Happily, stubborn Japanese hobby plant breeder Toichi Itoh wasn’t convinced. He devoted much of his life to achieving the seemingly impossible, and in 1948 produced seven successful crosses. Sadly, he died before they bloomed.

It may have ended there, but years later US horticulturist Louis Smirnow spotted one of these yellow-flowering hybrid beauties and, after buying specimens from Toichi Itoh’s widow, restarted the breeding program.

The results have been stunning.

Australia did not see its first huge bloomed Itoh peony until four or five years ago, and only in the past two or so years have they become generally available.

Keen gardeners have clamoured to get their hands on them, despite their hefty price, from about $40 to $100 for a bare-rooted specimen.

However, in the US when they first started appearing they are reported to have cost $500 to $1000.

So why are they so sought after?

Full bloom: Van Diemen Quality Bulbs’s Bronwen Roberts-Thomson with some of the newest Itoh peonies.
Full bloom: Van Diemen Quality Bulbs’s Bronwen Roberts-Thomson with some of the newest Itoh peonies.

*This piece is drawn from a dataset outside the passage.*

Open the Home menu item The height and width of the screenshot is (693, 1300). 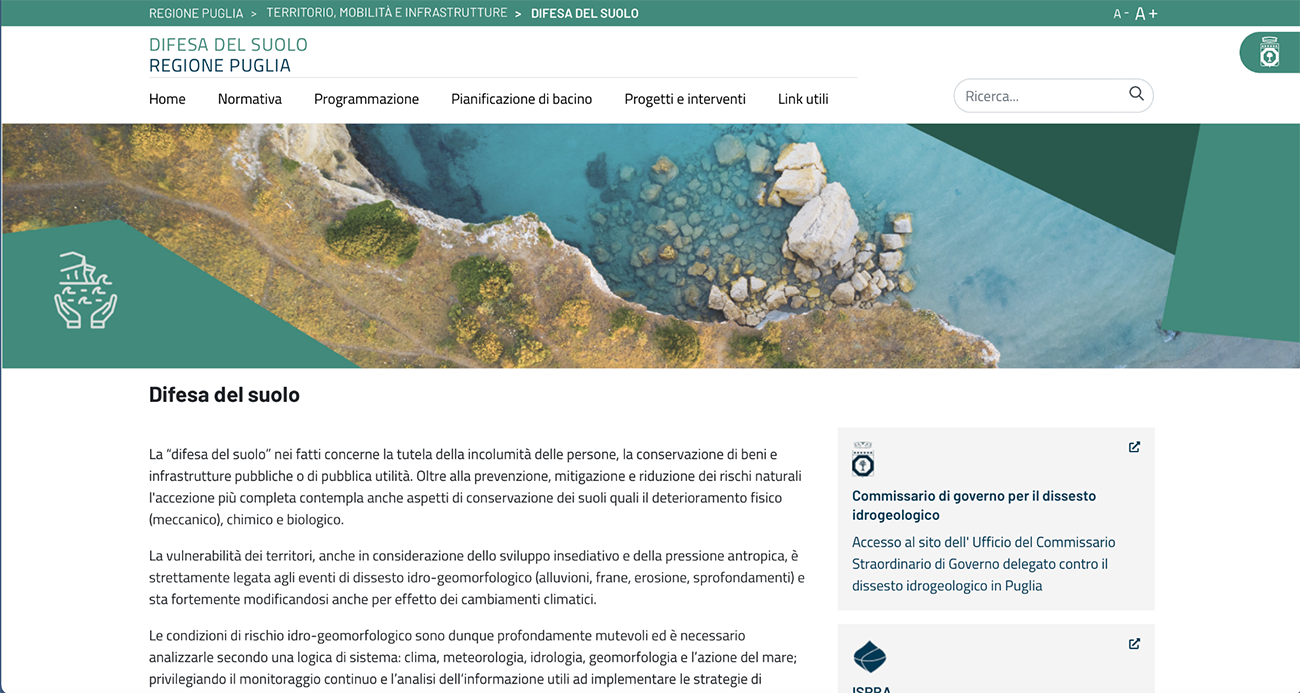[x=167, y=99]
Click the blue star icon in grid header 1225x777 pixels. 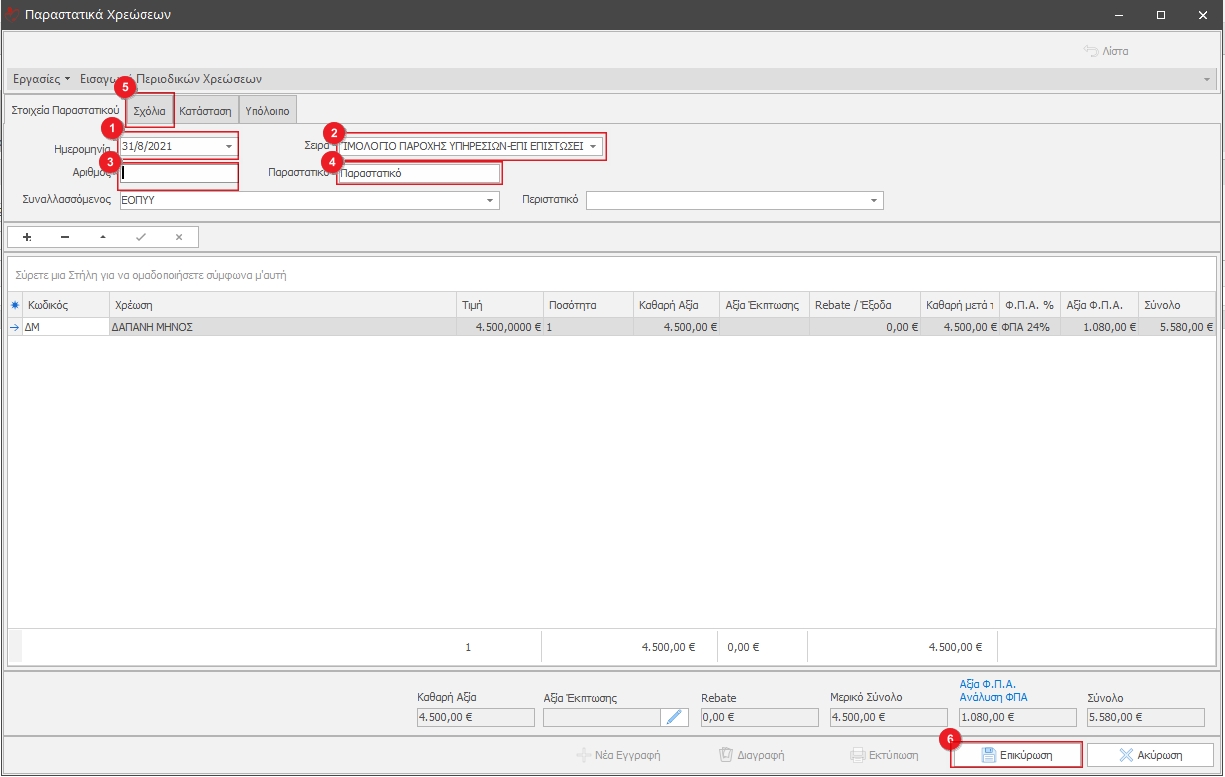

Dave Roberts-Thomson of family nursery Van Diemen Quality Bulbs, at Wynyard, Tasmania, was one of the first to release Itohs here (its latest line-up has just gone on sale, vdqbulbs.com.au), and he tells me it’s because they are a peony game-changer, the greatest thing to happen to these oriental beauties in half a century.

“The wonderful thing about Itoh peonies is that it’s a lot easier to get a good result,” he says. “They’ll pretty much always flower in their first year. They have beautiful autumn foliage. And they aren’t so picky about the soil they’re grown in.

“On top of that you get a much wider range of flowers, from apricot and yellows through to pinks, whites, scarlets and even purples. This is a much wider range than your herbaceous peonies.”

Itoh peonies boast foliage similar to tree peonies and grow more vigorously than tree or herbaceous peonies. Like herbaceous peonies, they die back each year.

It’s claimed long-established Itohs in the US regularly produce bushes with more than 50 blooms each.

About their only downside is that as a picked flower they have a shorter vase life than herbaceous peonies.

Like herbaceous and tree peonies, these “intersectional peonies”, as they are sometimes known, are ideal for growing in Victoria and Tasmania with our cooler climates and frosts, yet they are more adaptable.

“They don’t require as much cold as herbaceous peonies so they can be grown in a wider area,” Dave says.

“We’re not quite sure how wide an area that is just yet but it’s pretty encouraging.”

I’m hooked. I know it won’t be a forever thing but I’m planning to grow one of these peonies in a pot. With luck I’ll get a couple of years of good blooms before needing to plant it in the garden.

WHAT TO DO THIS WEEK

PLANT alyssum, calendula, candytuft, Canterbury bell, lilium, nigella, pansy, pentstemon, poppy, primula, snapdragon, viola, and wallflower.

PREPARE soil for planting bare-root specimens towards the end of the month.

GET in crops of broad beans, cabbage, garlic, Jerusalem artichoke, lettuce, onion, peas, radish and shallots.